Replicons from genotype 1b HCV-positive sera exhibit diverse sensitivities to anti-HCV reagents

Abstract

Half of the population of genotype 1 HCV is resistant to current pegylated-interferon-alpha (PEG-IFN-alpha) and ribavirin therapy. The resistance to IFN therapy is an urgent problem, especially in patients with genotype 1 HCV infection. However, sensitivities among HCV strains to anti-HCV reagents including IFNs have not been thoroughly addressed. Here, we established three different subgenomic replicons (1B-4, 1B-5, and KAH5 strains) in addition to our previously established replicon (O strain). We comparatively examined the sensitivities of four replicons to IFN-alpha, IFN-gamma, IFN-lambda, cyclosporine A, and fluvastatin.
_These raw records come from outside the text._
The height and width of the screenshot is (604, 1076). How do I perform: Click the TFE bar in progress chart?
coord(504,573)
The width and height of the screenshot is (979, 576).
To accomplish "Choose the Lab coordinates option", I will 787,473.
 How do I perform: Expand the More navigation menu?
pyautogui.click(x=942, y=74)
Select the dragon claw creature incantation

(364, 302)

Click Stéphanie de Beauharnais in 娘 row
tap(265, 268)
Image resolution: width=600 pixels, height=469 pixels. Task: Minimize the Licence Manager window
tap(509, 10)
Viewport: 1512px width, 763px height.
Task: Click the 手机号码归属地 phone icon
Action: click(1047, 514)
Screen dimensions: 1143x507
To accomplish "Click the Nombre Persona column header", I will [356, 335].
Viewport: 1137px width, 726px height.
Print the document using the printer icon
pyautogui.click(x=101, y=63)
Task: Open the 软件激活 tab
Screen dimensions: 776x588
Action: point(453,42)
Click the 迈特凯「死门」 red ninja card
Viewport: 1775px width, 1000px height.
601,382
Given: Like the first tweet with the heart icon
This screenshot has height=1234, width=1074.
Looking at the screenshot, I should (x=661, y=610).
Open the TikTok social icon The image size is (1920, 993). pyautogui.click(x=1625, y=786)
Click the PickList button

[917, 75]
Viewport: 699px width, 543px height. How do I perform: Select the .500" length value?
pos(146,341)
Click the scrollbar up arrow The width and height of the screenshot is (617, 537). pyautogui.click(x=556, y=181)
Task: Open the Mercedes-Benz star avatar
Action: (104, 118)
Among the replicons, the 1B-4 and KAH5 replicons were the most sensitive and resistant, respectively to IFN-lambda (EC(50): 1.50 ng/ml vs. 8.50 ng/ml) and fluvastatin (EC(50): 2.82 microM vs. 7.87 microM), although these replicons possessed similar features in terms of genetic distance from the O strain, HCV RNA expression levels, and sensitivity to IFN-alpha (EC(50): 1.44 IU/ml vs. 1.37 IU/ml) and cyclosporine A (EC(50): 0.71 microg/ml vs. 0.96 microg/ml). These replicons are thus useful tools for examining the mechanism of anti-HCV activity, especially in IFN-lambda and statins.